» **TASK TO CARRY OUT**: Return a copy of every line in the records that includes the word "computer".

» **RECORDS FOR THE TASK**:
· · · ·
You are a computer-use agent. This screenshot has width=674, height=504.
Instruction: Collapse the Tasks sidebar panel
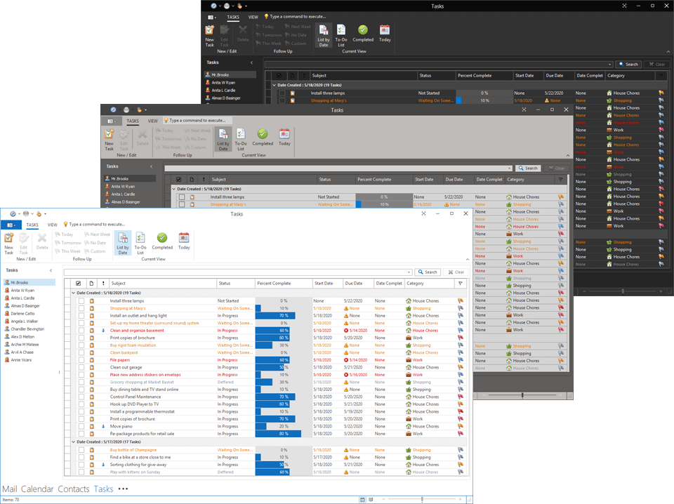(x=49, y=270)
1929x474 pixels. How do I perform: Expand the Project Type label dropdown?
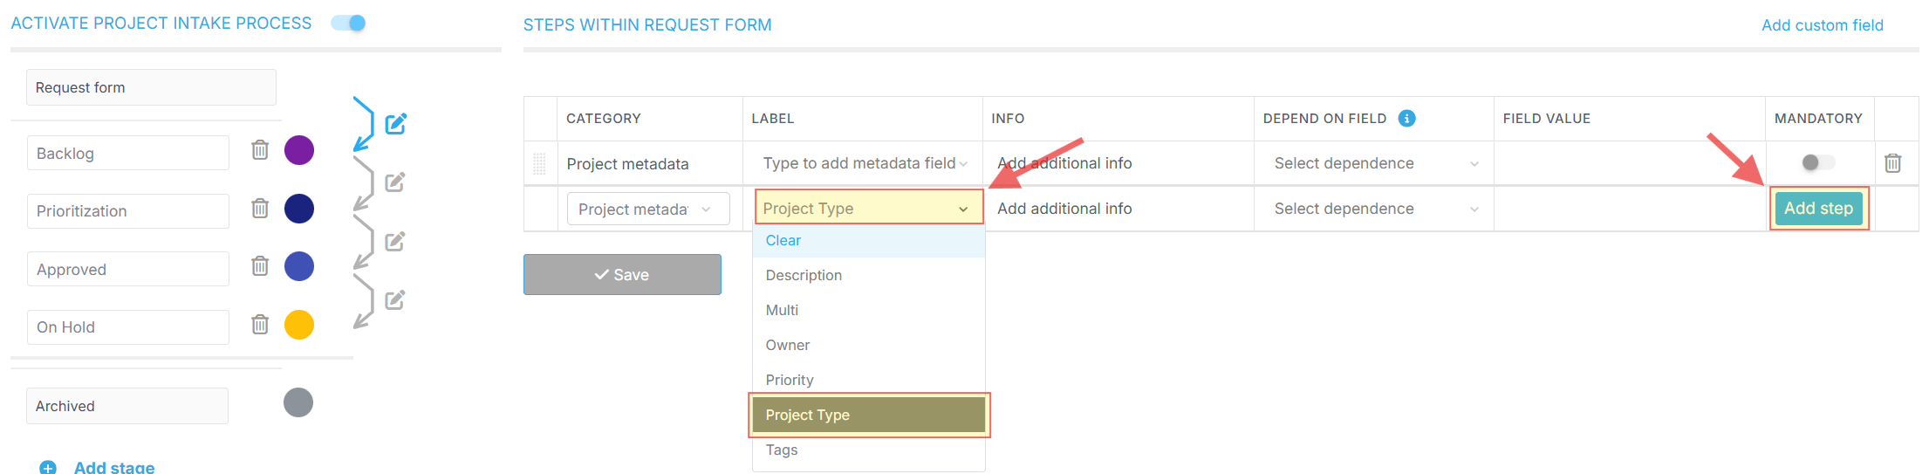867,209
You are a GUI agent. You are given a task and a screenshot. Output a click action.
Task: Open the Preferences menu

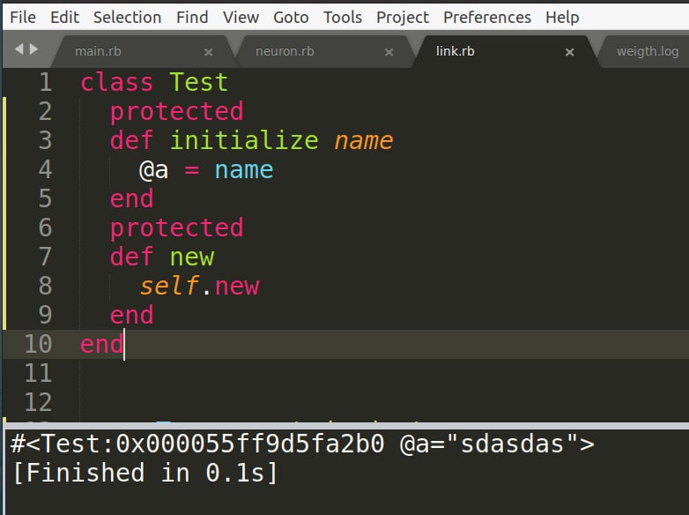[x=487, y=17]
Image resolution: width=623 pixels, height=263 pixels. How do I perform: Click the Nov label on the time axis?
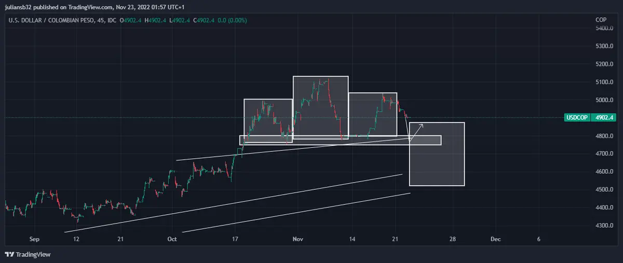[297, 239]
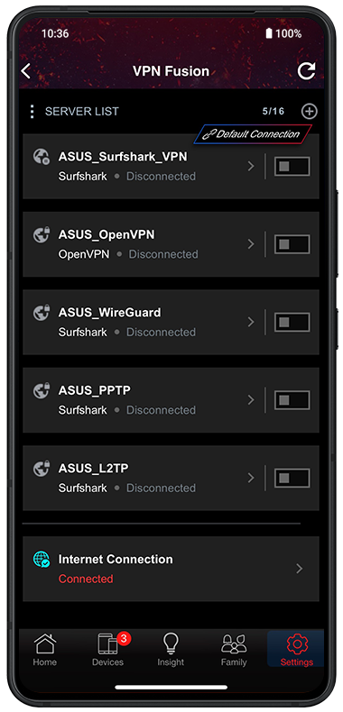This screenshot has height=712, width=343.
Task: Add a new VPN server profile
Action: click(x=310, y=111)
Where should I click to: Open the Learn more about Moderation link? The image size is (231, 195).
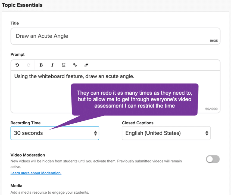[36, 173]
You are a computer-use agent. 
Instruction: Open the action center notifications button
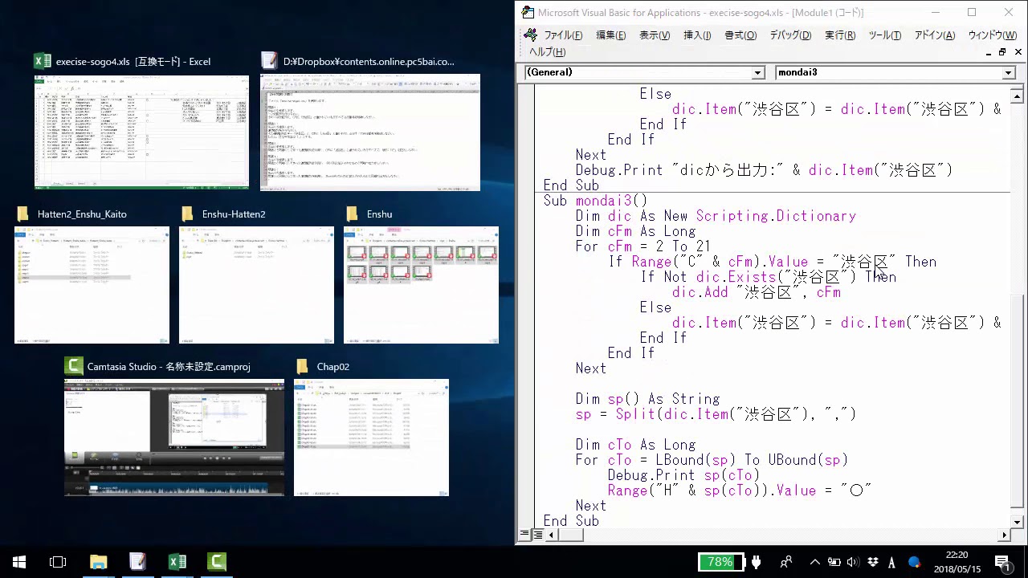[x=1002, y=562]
· · · ·
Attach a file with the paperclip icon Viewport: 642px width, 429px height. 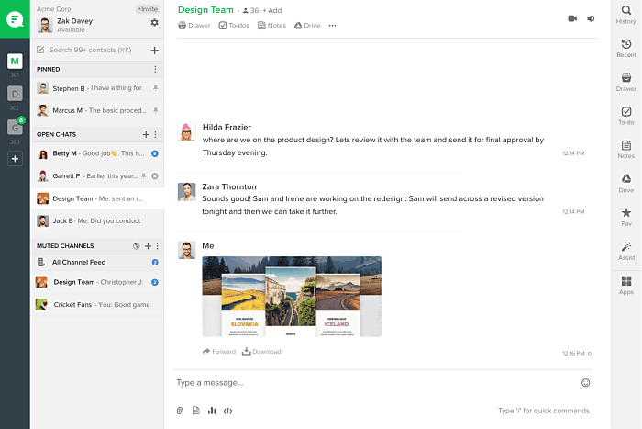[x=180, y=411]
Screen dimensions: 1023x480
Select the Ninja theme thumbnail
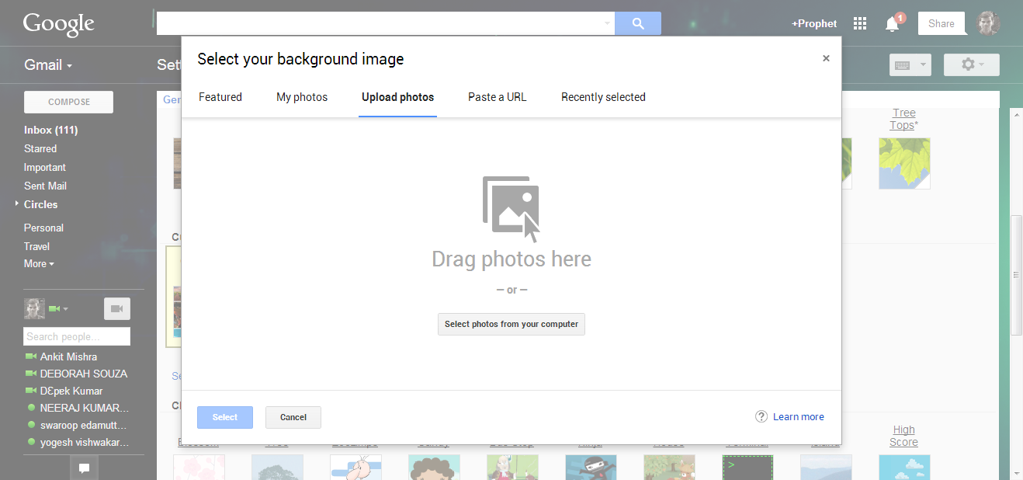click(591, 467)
· · · ·
» **EXPECTED ANSWER**:
You are a computer-use agent. This screenshot has width=674, height=504.
You are a computer-use agent. 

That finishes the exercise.